## Quoted passage
- Opening Delimiter -
CAMBRIDGE, MA — In a landmark study published Thursday in the Journal of Findings That Validate Existing Opinions, researchers at the Massachusetts Institute of Theoretical Conclusions have determined that the root cause of all of America’s current problems is precisely whatever you — yes, you specifically — already believed it to be.
The study, which surveyed 2,400 Americans and then interpreted the results in whatever way best confirmed the researchers’ priors, found a statistically significant correlation between “bad things happening” and “the specific political group, policy failure, or cultural phenomenon you personally find most irritating.”
“We were shocked,” said lead researcher Dr. Howard Conclusión, adjusting his lab coat for a photo that will appear in your cousin’s Facebook post. “No matter what we were testing — inflation, crime, social anxiety, the decline of polite discourse — the data kept pointing directly at the thing our grant funders suspected all along.”
- Closing Delimiter -
## Exercise tasks
(1) Retype the stretch of the satirical news piece from "CAMBRIDGE, MA —" through "believed it to be.".
(2) In the satirical news piece, how many Americans did the study survey?
(3) Pick up the satirical news piece after its final sentence and keep writing it.
You won't need the material that comes after this.

## Data extract
- Opening Delimiter -
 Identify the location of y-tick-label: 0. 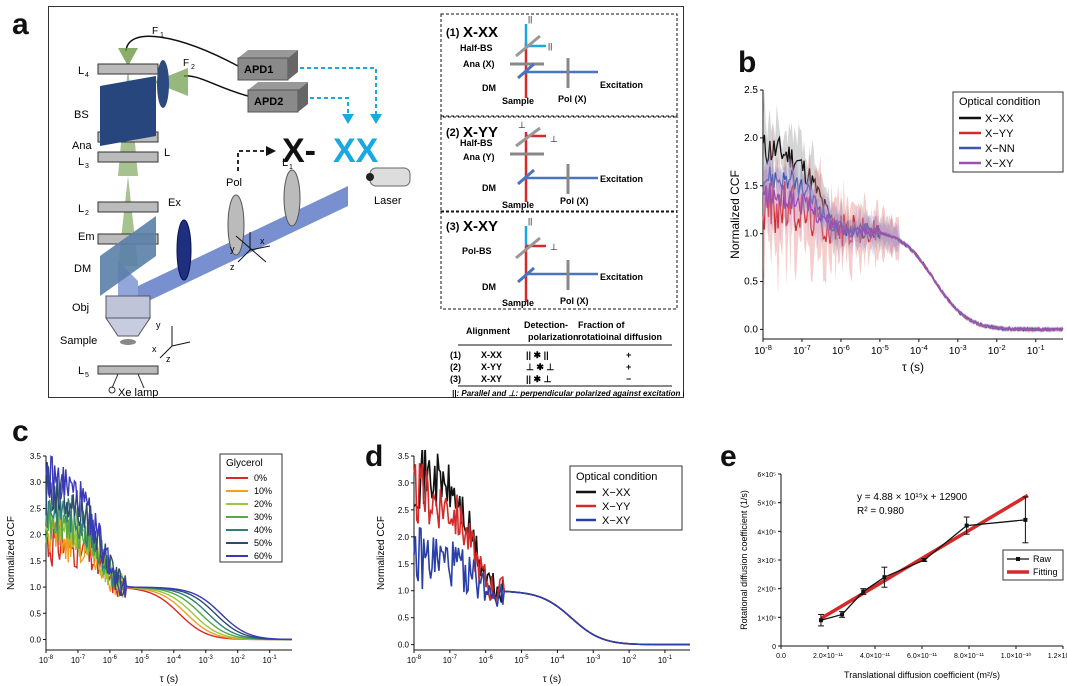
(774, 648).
- Closing Delimiter -
- Opening Delimiter -
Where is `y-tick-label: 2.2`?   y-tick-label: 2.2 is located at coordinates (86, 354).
- Closing Delimiter -
## Answers for the exercise
(1)
CAMBRIDGE, MA — In a landmark study published Thursday in the Journal of Findings That Validate Existing Opinions, researchers at the Massachusetts Institute of Theoretical Conclusions have determined that the root cause of all of America’s current problems is precisely whatever you — yes, you specifically — already believed it to be.

(2) 2,400

(3)
The study’s methodology involved asking participants to choose between two explanations for a social problem — one that implicated their preferred scapegoat, and one that was more nuanced and therefore boring — and finding, unsurprisingly, that 94% chose the former.
“Statistical confidence is at 95%,” Dr. Conclusión noted, “which means there is a 5% chance we are wrong, which we will not be discussing.”
Study Stats
- **Participants:** 2,400 Americans, 1,200 of whom misread the consent form - **Margin of error:** ±19%, which we've chosen not to mention in the headline - **Funding:** The Institute for Things We Were Already Quite Sure About - **Peer review:** Two colleagues who agreed with us nodded approvinglyCritics immediately called the study “deeply flawed,” while supporters called it “the most important scientific finding of our lifetime.” Both reactions were predicted by the study’s abstract.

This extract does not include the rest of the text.